_TASK DETAILS_: What lines in the data below mention the string "Jump"? Copy them out.

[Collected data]
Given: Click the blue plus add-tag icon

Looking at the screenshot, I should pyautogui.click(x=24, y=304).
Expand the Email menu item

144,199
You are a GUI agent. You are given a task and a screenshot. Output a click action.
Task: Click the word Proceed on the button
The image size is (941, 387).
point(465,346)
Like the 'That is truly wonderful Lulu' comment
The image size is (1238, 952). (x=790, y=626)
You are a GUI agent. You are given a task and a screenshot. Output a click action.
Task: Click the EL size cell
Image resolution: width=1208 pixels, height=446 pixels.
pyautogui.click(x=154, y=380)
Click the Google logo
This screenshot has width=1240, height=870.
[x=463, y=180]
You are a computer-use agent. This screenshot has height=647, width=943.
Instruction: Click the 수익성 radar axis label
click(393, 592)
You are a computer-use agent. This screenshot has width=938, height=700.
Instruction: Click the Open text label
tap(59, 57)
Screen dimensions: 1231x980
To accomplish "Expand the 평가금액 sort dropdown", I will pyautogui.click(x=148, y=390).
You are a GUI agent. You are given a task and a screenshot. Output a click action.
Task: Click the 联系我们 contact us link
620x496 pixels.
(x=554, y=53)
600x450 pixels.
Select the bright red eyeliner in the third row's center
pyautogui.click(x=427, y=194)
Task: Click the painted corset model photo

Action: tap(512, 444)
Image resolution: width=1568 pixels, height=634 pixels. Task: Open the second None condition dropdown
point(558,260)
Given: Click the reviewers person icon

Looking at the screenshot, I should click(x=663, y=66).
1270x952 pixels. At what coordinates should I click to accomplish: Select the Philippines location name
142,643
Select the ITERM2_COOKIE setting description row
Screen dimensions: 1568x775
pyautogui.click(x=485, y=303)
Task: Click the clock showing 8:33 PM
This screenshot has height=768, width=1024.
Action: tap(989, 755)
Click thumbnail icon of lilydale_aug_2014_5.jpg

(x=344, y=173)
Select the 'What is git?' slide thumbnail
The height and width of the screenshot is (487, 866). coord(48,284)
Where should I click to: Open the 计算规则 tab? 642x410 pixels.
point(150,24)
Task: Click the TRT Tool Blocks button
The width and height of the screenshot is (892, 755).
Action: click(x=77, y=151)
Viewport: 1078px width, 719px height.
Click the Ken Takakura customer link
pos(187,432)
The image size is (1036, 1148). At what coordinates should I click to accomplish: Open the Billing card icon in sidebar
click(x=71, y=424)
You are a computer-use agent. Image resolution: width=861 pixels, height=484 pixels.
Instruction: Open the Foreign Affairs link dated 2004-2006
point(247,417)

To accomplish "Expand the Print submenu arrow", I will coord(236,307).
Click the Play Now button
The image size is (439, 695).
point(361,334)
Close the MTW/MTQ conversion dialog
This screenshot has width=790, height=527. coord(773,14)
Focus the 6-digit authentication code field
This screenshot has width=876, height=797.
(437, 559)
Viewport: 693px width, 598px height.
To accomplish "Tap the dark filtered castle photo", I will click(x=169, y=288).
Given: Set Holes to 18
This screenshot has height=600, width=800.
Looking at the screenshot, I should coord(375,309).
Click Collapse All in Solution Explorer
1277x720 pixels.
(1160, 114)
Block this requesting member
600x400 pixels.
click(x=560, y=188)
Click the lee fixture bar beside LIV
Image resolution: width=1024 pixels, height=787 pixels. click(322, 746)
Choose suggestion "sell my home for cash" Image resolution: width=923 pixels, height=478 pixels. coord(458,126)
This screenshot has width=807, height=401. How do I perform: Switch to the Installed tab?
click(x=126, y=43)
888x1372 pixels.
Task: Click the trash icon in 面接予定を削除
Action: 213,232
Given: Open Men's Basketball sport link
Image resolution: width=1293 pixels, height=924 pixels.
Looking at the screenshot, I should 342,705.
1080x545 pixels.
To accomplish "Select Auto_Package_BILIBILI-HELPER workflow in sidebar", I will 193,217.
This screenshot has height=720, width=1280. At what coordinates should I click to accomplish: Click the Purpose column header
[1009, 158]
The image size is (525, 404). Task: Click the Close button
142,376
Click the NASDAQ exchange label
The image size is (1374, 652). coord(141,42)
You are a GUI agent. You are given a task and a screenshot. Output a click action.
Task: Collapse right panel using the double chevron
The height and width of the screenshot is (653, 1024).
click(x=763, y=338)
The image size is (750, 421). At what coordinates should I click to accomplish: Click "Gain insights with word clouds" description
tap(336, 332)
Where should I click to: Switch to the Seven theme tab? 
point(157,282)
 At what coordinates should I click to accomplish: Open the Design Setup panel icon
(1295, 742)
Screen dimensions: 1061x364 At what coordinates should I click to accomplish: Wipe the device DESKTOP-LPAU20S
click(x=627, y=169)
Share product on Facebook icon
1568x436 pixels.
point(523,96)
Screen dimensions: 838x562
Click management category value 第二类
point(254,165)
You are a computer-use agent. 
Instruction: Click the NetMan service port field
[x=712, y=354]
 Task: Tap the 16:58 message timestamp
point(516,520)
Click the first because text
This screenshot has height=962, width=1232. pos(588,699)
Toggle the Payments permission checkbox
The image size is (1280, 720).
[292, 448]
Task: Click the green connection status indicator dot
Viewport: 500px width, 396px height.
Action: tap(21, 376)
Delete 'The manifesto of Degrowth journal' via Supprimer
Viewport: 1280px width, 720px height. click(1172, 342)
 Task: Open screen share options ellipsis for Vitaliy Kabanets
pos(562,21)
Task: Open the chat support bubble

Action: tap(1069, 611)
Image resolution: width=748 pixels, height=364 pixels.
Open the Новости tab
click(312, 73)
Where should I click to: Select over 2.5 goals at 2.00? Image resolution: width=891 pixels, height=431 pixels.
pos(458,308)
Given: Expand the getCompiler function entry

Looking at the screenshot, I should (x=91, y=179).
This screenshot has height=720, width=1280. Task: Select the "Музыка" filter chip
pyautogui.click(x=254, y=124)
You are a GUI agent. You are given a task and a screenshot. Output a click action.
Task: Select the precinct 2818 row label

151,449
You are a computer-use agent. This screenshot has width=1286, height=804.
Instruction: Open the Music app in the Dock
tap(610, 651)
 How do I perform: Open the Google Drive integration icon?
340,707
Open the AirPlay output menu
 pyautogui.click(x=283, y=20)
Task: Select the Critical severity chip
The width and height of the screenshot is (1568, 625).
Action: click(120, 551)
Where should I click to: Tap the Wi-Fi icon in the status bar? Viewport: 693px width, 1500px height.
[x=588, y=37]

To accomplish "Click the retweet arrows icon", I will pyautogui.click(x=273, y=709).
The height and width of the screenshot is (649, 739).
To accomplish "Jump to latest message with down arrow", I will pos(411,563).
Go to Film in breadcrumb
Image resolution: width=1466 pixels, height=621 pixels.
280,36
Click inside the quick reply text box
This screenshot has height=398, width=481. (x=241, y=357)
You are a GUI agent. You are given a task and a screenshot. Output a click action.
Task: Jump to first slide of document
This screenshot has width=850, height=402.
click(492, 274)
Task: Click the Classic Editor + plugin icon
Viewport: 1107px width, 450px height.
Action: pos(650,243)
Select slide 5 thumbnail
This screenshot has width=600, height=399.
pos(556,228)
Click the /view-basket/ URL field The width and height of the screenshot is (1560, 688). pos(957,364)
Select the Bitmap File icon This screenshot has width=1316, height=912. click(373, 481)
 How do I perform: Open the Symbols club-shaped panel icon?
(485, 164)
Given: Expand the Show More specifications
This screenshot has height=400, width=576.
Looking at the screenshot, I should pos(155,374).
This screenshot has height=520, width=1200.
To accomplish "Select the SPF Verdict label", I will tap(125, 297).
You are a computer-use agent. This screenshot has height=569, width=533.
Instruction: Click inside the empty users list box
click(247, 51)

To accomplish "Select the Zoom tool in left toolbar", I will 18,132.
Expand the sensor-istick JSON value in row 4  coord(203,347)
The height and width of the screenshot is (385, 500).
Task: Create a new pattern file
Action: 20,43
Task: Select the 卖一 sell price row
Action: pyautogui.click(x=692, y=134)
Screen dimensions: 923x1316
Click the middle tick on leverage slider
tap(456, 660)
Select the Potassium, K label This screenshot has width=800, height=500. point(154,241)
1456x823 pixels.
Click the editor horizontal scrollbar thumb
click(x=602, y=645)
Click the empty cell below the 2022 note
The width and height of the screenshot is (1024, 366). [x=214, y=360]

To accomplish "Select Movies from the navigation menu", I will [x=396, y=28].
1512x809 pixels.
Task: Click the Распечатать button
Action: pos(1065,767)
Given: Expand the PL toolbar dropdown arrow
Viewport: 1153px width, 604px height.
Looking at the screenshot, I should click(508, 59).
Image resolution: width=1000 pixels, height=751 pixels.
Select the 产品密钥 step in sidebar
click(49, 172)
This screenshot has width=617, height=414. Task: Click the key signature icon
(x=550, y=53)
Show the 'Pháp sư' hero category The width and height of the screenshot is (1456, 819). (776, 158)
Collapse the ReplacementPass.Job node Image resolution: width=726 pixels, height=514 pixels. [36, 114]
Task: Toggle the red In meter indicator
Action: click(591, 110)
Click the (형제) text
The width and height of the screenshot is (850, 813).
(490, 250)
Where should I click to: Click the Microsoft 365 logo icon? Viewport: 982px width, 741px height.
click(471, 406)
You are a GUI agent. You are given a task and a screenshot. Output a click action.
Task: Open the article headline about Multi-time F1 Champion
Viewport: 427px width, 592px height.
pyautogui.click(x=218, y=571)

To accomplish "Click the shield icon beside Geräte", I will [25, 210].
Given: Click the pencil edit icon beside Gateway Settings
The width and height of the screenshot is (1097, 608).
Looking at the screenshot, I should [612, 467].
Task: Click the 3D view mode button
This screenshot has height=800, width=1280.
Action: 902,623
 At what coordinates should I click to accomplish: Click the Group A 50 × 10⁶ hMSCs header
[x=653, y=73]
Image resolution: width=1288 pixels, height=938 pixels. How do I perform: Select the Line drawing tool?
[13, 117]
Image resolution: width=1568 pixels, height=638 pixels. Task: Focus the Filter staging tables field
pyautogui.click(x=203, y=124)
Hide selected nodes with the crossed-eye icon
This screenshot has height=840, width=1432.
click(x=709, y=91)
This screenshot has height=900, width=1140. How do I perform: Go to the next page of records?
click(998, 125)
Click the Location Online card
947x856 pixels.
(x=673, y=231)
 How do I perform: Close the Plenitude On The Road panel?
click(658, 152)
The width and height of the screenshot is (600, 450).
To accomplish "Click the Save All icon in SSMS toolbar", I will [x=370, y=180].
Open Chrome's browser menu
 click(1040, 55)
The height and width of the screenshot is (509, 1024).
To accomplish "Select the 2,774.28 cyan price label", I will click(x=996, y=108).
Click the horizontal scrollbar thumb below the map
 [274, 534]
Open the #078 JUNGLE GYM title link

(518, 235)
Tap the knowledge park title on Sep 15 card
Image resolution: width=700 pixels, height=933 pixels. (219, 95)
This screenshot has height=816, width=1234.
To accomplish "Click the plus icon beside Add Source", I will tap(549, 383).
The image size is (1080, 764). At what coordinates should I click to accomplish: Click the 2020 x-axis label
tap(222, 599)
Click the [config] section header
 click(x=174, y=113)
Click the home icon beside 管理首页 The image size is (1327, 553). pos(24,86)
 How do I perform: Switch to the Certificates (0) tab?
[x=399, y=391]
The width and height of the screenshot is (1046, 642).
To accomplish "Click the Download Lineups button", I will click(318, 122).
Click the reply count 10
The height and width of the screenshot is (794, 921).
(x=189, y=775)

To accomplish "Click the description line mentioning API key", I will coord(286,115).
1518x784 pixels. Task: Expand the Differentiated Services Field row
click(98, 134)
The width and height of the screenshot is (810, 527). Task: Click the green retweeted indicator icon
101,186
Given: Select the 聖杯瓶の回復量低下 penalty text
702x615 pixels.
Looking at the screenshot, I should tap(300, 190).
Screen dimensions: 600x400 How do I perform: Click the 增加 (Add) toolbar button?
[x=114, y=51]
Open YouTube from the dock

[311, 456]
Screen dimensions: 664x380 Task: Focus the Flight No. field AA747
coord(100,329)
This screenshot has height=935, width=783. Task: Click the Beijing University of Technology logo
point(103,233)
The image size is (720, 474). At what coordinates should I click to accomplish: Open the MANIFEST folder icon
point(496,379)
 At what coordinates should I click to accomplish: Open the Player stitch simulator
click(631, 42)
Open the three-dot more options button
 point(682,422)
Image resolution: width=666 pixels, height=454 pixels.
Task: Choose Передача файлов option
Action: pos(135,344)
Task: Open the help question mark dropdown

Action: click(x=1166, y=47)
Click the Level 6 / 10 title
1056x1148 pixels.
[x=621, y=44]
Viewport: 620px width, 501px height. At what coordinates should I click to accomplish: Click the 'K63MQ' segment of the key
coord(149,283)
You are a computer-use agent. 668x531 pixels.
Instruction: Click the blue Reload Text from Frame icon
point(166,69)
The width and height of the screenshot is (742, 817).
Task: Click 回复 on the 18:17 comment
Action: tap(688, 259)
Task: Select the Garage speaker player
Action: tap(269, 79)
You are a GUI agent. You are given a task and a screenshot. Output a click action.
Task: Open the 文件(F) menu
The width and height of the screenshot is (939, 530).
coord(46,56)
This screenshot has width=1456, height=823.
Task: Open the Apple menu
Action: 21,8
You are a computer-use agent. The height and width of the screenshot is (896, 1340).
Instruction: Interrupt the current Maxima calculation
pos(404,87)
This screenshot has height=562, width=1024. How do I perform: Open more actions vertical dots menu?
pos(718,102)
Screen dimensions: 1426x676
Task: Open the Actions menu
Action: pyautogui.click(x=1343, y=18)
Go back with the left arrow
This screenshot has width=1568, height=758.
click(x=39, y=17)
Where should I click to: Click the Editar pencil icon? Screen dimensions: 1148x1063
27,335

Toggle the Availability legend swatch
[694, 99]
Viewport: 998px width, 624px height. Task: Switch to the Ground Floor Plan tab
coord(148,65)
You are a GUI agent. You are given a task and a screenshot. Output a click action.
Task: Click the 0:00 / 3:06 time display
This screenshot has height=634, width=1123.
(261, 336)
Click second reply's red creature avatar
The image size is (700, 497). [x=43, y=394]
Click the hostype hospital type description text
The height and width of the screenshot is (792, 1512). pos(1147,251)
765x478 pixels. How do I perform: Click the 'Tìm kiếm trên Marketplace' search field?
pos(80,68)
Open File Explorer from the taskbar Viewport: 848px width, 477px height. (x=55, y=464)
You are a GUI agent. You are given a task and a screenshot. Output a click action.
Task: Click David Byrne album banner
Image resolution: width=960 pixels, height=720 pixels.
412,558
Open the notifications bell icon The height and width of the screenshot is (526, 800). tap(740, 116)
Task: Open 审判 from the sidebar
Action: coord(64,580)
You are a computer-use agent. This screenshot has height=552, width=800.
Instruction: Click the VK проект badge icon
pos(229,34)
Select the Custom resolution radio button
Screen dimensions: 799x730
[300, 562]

_THE ANSWER_:
To accomplish "Jump to latest message with down arrow", I will pos(411,563).
Task: Jump to first slide of document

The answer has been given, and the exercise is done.